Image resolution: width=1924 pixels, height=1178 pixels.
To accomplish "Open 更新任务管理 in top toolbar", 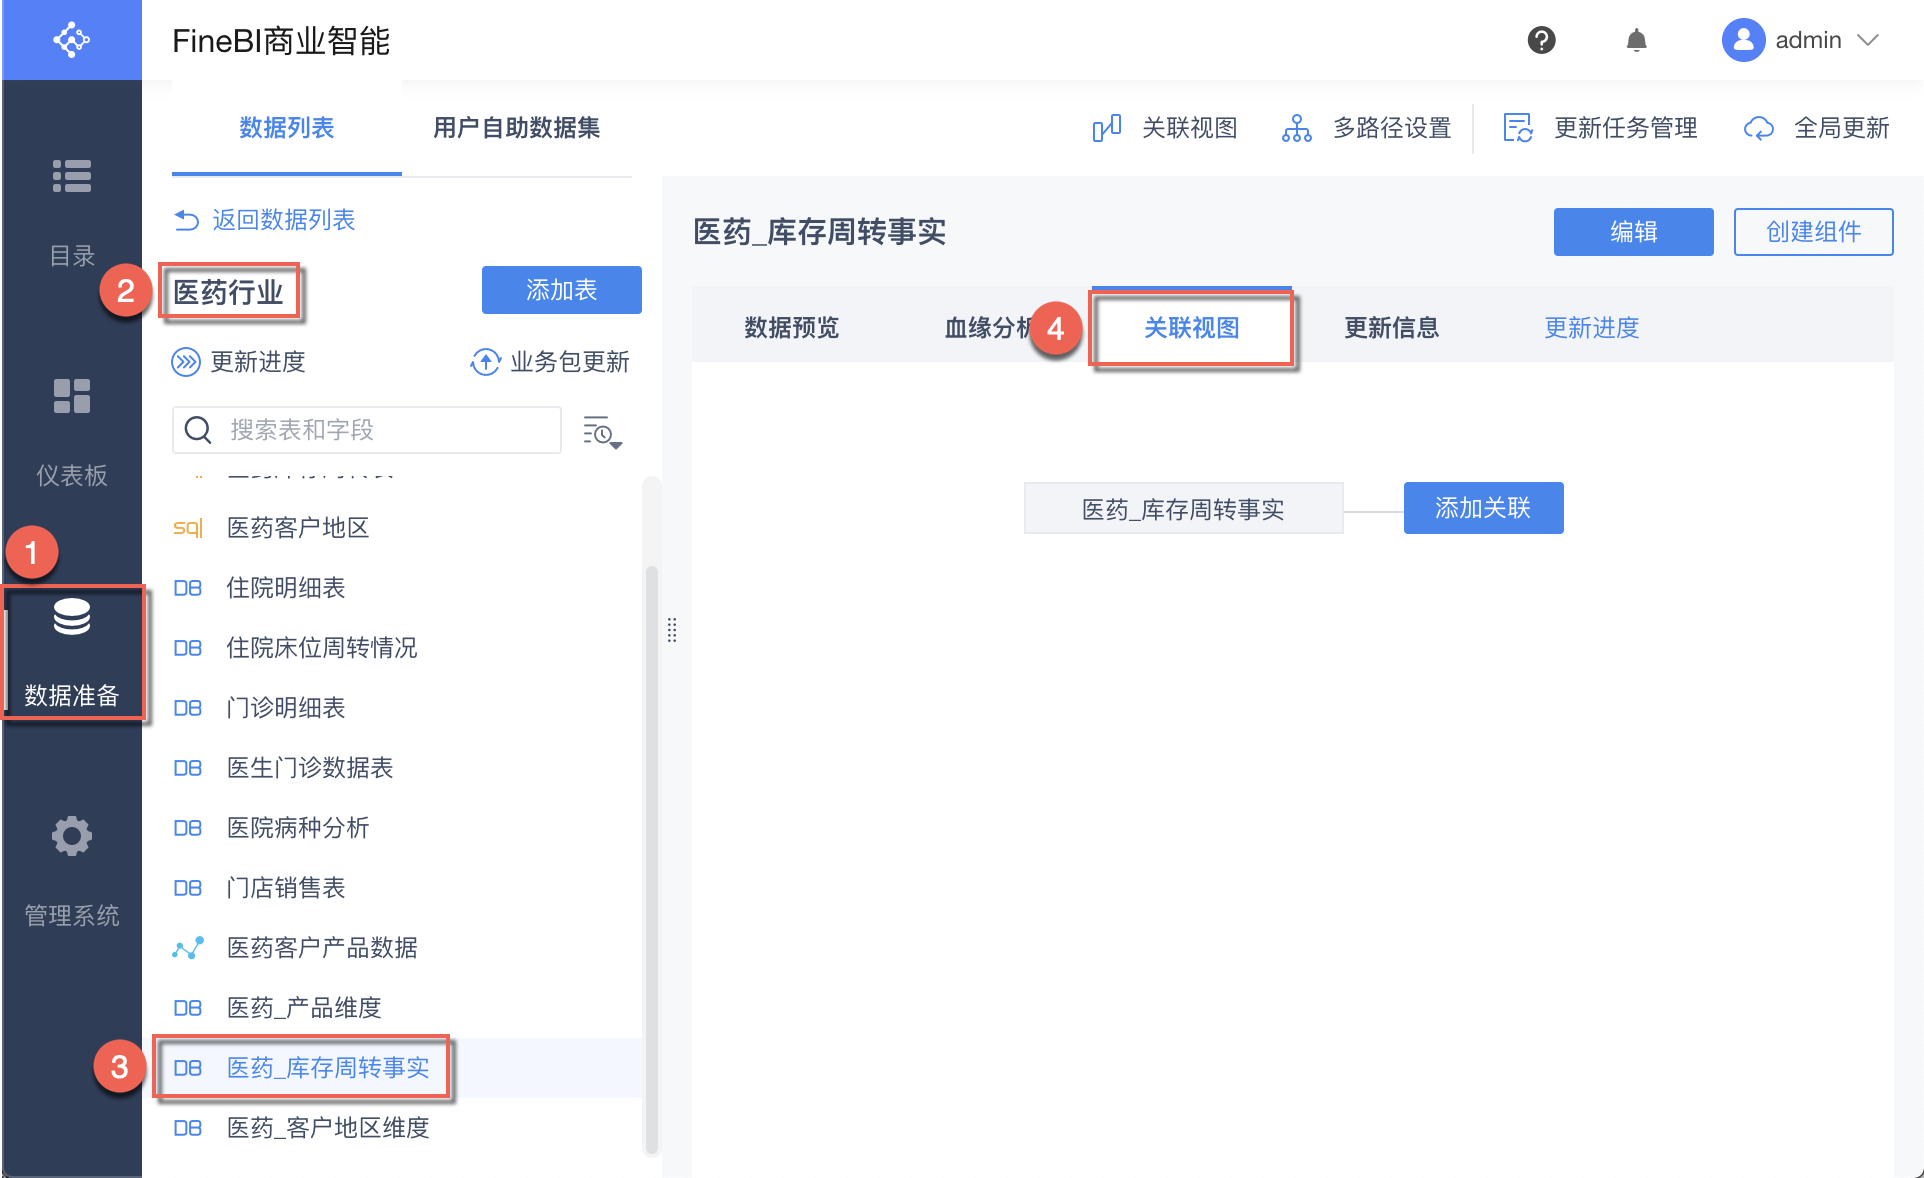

...

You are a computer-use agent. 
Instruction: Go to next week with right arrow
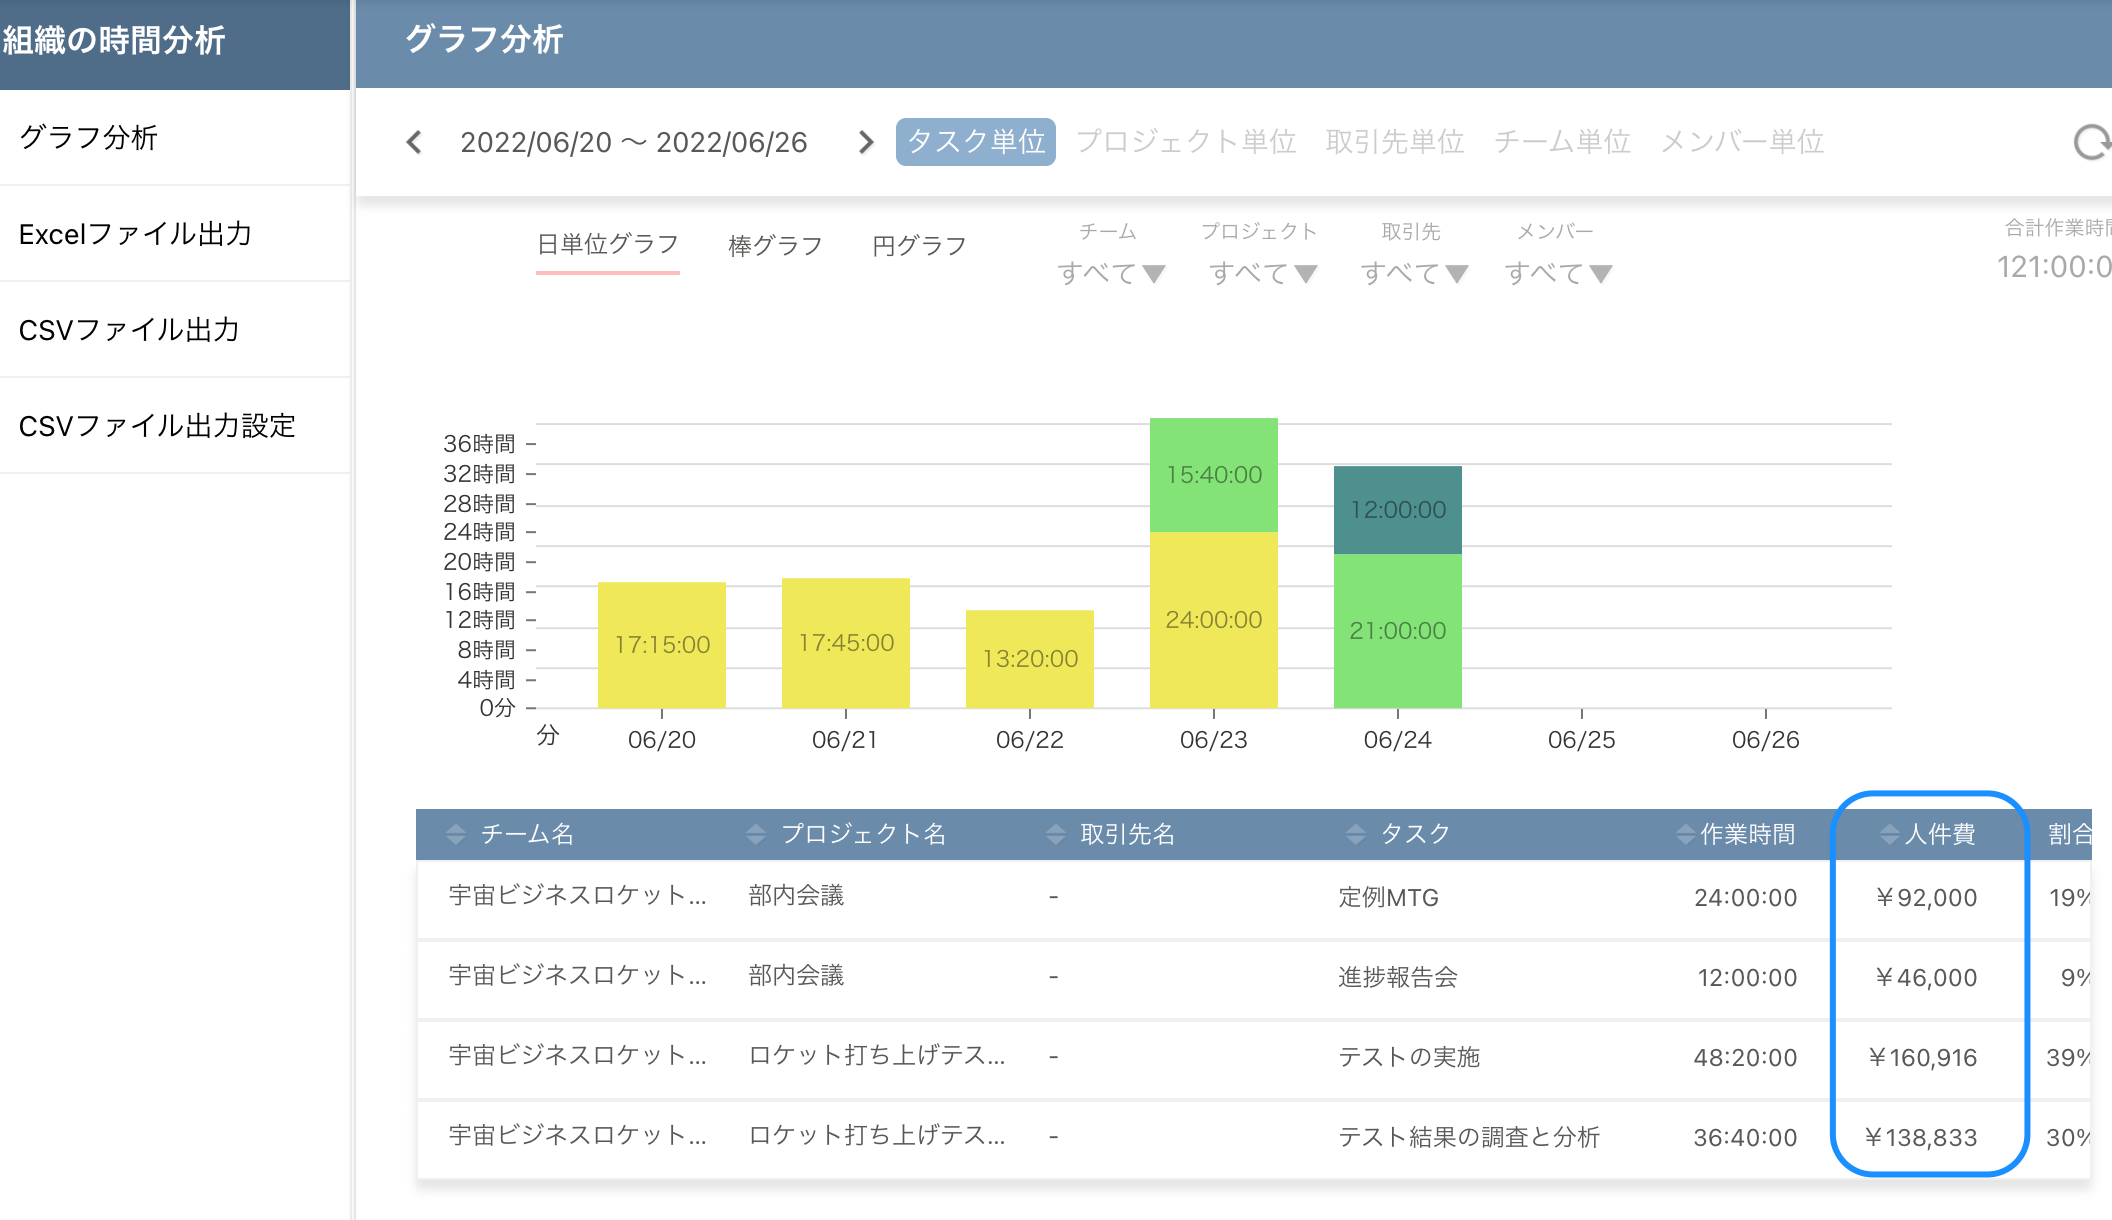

...

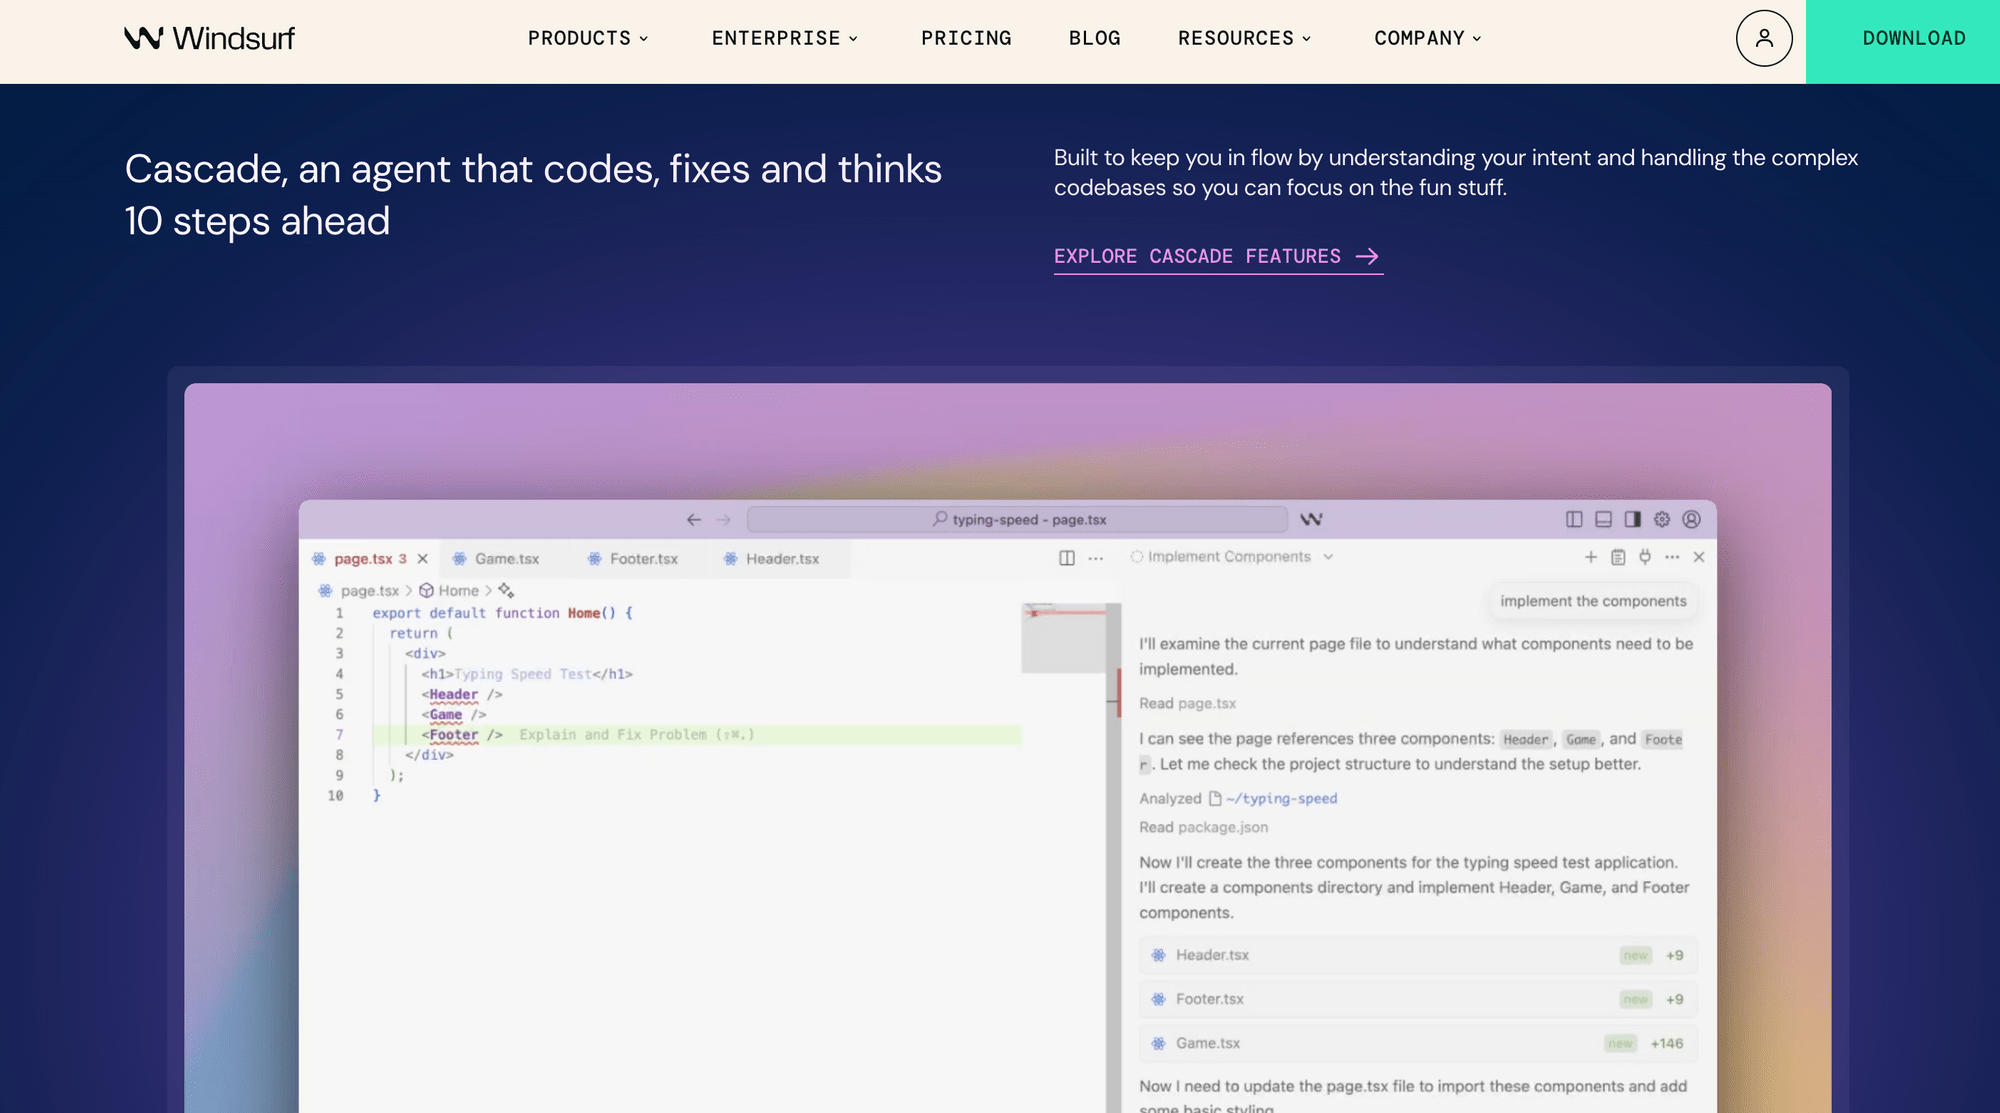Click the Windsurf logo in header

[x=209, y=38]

:: WHAT IS EXPECTED ::
Please set down, exactly and with no pictures, the lines in the entries above starting at the one holding "Image resolution: width=1924" and ending at the one holding "更新任务管理 in top", ends included.

:: SOLUTION TO THIS EXERCISE ::
Image resolution: width=1924 pixels, height=1178 pixels.
To accomplish "Open 更新任务管理 in top toolbar", 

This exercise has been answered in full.